Crisi

La giapponese Ihi si defila dal piano di salvataggio Astaldi

Resta in piedi soltanto la partecipazione di Salini Impregilo di cui si attende l'offerta entro martedì. Il futuro della società di costruzioni italiana corre sul filo del rasoio. Giovedì il general contractor dovrà presentare il piano di concordato in tribunale

La giapponese Ihi si defila dal piano di salvataggio di Astaldi

Guai grossi per Astaldi dopo la decisione di venerdì scorso da parte della compagnia giapponese Ihi di ritirarsi dall’operazione di salvataggio del gruppo italiano di costruzioni. 

Il titolo ha perso molto passando dal 3,81% a 0,7325 euro.
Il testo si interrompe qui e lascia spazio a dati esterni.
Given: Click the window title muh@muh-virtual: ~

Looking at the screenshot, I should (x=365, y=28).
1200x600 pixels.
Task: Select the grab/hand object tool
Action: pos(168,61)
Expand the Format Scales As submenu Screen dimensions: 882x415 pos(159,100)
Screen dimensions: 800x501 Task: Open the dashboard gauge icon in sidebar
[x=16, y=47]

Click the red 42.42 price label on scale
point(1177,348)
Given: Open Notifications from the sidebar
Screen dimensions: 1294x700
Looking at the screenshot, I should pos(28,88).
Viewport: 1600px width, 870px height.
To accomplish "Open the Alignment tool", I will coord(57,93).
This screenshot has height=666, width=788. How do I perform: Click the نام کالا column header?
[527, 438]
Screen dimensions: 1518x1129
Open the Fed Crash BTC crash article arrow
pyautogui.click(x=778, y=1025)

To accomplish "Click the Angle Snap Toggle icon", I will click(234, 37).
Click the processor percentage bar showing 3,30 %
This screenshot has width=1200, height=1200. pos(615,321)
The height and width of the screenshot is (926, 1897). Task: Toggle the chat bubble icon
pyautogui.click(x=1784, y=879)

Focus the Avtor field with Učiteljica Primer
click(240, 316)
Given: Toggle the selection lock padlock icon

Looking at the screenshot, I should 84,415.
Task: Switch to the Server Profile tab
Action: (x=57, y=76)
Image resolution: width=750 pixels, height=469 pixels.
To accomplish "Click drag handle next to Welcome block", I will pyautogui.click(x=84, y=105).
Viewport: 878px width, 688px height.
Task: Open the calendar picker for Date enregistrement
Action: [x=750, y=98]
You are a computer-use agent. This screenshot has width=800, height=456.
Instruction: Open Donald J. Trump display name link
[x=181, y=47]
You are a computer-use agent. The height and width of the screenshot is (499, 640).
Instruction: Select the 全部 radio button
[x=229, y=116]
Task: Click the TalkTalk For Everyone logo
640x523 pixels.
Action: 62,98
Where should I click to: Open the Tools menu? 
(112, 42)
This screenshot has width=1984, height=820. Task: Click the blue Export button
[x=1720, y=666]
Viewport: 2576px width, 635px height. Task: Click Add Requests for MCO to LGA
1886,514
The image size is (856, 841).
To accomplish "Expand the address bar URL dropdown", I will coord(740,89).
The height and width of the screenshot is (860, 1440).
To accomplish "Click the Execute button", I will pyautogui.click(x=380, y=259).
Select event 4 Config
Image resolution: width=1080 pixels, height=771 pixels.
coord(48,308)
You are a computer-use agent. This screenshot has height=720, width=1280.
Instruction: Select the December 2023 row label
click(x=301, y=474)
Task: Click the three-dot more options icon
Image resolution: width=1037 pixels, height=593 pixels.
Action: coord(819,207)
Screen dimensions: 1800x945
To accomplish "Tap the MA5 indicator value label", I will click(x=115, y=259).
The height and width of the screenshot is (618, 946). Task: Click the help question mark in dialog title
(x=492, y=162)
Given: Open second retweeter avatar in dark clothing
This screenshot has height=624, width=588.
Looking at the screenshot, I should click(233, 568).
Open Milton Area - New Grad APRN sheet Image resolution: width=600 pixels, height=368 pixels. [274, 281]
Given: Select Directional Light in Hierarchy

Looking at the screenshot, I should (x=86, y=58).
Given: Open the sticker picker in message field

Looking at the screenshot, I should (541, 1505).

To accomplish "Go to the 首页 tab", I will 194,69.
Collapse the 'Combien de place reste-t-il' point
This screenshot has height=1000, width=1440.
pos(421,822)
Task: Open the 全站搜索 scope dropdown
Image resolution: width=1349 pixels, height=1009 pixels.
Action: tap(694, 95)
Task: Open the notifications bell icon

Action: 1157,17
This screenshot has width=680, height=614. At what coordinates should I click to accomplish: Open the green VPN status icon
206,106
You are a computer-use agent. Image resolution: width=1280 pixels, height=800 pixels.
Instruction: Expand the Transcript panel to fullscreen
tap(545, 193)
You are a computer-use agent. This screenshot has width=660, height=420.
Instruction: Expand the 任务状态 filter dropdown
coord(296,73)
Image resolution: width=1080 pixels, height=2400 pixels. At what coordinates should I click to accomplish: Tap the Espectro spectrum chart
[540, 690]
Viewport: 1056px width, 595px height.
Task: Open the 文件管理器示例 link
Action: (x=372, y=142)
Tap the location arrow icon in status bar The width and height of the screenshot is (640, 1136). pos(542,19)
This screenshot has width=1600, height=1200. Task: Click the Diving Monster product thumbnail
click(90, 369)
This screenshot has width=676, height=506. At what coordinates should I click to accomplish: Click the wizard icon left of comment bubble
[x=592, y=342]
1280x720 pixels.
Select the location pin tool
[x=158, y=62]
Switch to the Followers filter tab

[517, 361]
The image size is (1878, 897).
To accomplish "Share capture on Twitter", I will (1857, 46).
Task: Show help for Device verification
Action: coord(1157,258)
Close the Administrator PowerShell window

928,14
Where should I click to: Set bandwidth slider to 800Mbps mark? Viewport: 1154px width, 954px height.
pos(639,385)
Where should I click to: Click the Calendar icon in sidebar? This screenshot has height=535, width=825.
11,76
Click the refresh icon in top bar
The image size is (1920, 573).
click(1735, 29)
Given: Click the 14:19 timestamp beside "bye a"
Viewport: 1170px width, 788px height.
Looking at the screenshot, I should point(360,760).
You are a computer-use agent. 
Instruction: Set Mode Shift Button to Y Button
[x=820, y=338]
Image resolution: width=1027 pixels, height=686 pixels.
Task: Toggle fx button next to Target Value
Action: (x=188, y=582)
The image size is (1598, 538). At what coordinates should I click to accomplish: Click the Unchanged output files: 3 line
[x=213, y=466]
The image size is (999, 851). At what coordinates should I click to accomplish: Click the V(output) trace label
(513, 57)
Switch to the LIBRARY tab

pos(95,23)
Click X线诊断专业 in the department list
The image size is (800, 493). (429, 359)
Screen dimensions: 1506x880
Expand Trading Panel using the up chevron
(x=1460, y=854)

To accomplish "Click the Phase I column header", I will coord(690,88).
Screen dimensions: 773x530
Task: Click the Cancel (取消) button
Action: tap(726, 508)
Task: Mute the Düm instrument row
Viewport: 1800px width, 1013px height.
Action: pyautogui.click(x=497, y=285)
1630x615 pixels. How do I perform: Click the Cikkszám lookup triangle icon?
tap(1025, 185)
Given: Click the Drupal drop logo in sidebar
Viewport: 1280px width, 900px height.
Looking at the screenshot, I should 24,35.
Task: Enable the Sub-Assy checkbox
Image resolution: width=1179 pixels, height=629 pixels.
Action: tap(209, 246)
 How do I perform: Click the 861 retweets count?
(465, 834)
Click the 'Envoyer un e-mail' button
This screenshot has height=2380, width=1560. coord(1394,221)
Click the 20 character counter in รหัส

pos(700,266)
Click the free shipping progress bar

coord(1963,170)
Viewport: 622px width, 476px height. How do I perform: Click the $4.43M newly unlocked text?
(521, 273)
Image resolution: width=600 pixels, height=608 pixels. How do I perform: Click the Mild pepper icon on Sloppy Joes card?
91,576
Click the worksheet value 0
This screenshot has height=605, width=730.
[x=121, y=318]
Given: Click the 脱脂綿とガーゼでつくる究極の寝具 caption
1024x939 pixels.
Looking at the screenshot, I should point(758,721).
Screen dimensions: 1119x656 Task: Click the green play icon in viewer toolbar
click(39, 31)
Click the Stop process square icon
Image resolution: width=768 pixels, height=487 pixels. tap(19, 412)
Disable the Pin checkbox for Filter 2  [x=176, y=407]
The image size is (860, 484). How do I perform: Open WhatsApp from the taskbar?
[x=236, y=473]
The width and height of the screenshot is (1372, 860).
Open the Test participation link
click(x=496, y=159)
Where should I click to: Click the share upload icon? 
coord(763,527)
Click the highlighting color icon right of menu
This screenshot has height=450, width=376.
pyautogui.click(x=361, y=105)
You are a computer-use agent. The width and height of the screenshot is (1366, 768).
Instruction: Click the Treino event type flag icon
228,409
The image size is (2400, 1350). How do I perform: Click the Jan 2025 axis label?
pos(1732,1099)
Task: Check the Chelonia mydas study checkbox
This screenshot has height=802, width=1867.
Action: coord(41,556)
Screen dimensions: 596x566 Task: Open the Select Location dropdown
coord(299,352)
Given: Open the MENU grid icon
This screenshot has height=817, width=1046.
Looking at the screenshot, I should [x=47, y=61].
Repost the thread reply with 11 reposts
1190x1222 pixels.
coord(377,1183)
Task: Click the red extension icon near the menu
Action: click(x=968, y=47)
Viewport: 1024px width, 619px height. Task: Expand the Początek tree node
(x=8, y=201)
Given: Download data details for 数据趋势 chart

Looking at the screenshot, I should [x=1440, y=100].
Le ragioni dell'addio dei giapponesi sono semplici. L’azienda del Sol Levante ha spiegato che Astaldi non soddisfa le condizioni richieste anche se lascia socchiusa la porta a future collaborazioni. 

Eppure l’accordo sembra certo, vista la disponibilità che Ihi aveva dimostrato ad entrare nell'azionariato di Astaldi dando copertura alla metà di quei 600 milioni di aumento (gli altri 300 di competenza di un consorzio di garanzia) previsti dal concordato. 

Resta in piedi soltanto la partecipazione di Salini Impregilo di cui si attende l'offerta per martedì. Il futuro di Astaldi corre sul filo del rasoio, giovedì la società dovrà presentare il piano di concordato in tribunale.